On the foundation, we place the organization and formality of product management. We analyze our customer base, collect our collective intelligence from sales people and engineers to organize our priority areas for development. The focus areas are developed by what we call industry. This is really a specific customer profile or segment. The top industries become the foundation for product innovation. Since that is where our strength already lies, it is where we start.
Next come the ideas! We get our creative thinkers together on multiple occasions to discuss the best product innovations for each industry. We discuss the products we currently offer, the competitive products we know in the market space and the problems that remain unsolved by the industry. The output is a list of potential improvements to existing product lines as well as new products for this specific focus area. This is narrowed quickly to the single best idea for each market.

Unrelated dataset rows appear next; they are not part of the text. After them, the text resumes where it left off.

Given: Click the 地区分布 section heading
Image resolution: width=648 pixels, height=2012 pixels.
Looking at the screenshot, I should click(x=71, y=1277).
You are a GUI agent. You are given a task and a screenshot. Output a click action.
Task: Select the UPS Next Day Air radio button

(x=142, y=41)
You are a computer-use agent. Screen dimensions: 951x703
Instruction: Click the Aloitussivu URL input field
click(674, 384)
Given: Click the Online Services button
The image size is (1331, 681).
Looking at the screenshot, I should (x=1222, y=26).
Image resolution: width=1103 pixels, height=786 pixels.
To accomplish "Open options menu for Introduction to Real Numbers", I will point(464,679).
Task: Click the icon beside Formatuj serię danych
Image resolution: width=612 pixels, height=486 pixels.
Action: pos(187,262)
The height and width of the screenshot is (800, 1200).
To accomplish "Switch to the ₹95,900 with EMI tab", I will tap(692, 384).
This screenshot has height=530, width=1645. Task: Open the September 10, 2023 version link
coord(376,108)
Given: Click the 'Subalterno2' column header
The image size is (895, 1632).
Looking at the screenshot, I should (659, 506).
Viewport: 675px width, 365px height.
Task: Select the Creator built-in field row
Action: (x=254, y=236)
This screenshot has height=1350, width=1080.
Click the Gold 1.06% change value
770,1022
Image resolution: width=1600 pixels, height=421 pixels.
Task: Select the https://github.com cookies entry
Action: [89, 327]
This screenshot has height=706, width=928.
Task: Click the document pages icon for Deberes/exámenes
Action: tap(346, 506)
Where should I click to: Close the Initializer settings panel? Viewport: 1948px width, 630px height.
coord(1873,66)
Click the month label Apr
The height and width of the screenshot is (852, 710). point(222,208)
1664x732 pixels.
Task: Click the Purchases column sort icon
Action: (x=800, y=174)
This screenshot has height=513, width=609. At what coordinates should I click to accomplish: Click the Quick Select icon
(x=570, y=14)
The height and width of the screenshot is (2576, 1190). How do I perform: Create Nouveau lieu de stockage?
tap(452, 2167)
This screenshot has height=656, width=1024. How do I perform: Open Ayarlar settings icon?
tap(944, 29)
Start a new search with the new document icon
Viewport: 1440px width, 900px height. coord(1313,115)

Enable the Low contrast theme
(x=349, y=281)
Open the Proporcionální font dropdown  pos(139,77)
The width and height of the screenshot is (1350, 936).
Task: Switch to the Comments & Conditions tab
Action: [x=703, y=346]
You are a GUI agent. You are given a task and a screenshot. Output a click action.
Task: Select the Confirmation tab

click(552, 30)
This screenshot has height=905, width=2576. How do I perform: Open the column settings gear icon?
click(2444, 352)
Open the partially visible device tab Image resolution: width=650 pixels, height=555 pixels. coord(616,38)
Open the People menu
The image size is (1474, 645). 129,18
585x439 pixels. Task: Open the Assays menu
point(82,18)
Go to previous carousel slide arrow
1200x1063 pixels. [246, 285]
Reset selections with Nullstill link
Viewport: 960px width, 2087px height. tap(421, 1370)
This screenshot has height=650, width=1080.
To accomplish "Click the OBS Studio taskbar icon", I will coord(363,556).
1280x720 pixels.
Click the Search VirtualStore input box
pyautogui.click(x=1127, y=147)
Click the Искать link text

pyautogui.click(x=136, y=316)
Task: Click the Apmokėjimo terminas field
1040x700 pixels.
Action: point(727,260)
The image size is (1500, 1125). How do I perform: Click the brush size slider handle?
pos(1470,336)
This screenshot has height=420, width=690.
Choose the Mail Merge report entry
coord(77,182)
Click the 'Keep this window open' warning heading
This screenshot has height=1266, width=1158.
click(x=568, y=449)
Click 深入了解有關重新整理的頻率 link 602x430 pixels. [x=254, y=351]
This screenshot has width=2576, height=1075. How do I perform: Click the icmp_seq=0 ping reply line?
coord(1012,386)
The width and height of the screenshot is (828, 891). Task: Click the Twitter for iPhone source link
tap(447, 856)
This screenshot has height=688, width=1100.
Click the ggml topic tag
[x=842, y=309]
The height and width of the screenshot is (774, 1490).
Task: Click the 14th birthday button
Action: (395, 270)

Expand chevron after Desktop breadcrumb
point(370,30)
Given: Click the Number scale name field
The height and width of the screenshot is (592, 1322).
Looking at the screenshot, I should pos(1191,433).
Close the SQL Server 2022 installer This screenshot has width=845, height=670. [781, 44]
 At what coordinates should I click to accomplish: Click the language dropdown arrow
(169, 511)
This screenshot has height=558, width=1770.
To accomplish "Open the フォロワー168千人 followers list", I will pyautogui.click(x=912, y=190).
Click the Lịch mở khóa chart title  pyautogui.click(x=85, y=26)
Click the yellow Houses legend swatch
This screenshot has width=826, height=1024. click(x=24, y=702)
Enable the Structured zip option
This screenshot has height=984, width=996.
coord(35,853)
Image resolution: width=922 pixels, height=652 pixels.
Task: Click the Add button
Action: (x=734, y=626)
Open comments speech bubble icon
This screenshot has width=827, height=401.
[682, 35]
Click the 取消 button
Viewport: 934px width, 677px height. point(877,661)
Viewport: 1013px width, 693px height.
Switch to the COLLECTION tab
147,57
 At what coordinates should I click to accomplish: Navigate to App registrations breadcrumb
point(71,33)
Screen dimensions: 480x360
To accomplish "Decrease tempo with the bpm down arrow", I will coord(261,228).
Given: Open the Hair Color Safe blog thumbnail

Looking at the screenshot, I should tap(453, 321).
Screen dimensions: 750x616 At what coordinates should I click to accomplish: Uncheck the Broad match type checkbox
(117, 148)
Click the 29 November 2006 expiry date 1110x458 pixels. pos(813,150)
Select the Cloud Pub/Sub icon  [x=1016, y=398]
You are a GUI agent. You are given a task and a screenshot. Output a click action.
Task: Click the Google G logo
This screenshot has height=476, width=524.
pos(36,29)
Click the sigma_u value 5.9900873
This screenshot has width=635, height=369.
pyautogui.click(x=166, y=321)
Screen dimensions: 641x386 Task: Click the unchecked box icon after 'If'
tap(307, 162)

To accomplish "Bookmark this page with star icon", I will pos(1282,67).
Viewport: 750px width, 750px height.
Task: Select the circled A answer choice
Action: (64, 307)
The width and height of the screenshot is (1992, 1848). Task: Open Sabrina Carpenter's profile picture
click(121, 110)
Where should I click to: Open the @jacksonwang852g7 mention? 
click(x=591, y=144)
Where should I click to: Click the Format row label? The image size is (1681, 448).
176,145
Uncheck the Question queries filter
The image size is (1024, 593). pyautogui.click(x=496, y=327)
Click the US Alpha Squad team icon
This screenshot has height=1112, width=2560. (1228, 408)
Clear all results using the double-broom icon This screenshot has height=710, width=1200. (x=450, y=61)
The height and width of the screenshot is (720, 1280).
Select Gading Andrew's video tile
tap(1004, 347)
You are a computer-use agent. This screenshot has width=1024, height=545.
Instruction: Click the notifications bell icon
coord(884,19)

These ideas go back to marketing for further analysis. This is when the market potential is estimated. Research on competitive products is conducted. Ratings are given to each idea for speed to market and potential. The final prioritization process involves a cross functional team of sales, marketing, engineering, production and quality. As President I facilitate this conversation to draw out a well-rounded discussion of the ideas and their analysis. Once the team lands on a set of priorities, project scope and milestones are created so that engineering can get to work, marketing can plan and sales can begin generating customer interest.
Once engineering gets to work, the product projects take on a life of their own. The R&D process is creative, messy, circuitous and involves lots of back and forth discussion across multiple organizational disciplines. The projects never meet the exact specifications originally set out. Sometimes reality of the research causes compromise. In other cases the ideas get bigger and better to involve a whole range of products instead of just a single development. Both warrant more discussion as it is an adjustment to the original intent, which may or may not have an impact on the intended goal of revenue growth. As the product evolves so does the marketing strategy for launch. This continues until every obstacle is overcome and the product is ready to sell. Then all the challenges associated with marketing and selling a product begin.
This is how the process works in general as we discuss products to proactively develop. Research & Development is an emerging part of our business model. We have launched two products in the last two years and are in the process of launching a third. There are more to come this year as innovations on some existing product lines. However, the core of our business model is the development of solutions to meet specific customer needs.
This too has a product management strategy. Just like we have an R&D product roadmap, we work with many of our customers to plan their customized product roadmap. The process looks similar, just narrowly focused at the outset on their market segment. We discuss with their product management professionals their best growth opportunities. Then we align our development plans to support the launch of their products. It is common for us to carry out the engineering of our component as part of a larger system. The customer’s engineering team is ultimately responsible for the system as a whole, but we understand our component and can make the overall development easier by taking full responsibility for one aspect. In some cases our component is so central to the overall functionality of the system, it is our innovation that makes their product development possible. These customer roadmaps require both the scientific approach of engineering development and the art of customer relationship management.
Product management does not have one path, but many. There is no straight line process, but an outline for an iterative interaction between many disciplines including analysis and creativity. So how do we really attack it? With determination to create products that meet the needs of our customers and their markets, then putting in the effort required to actually achieve the goal.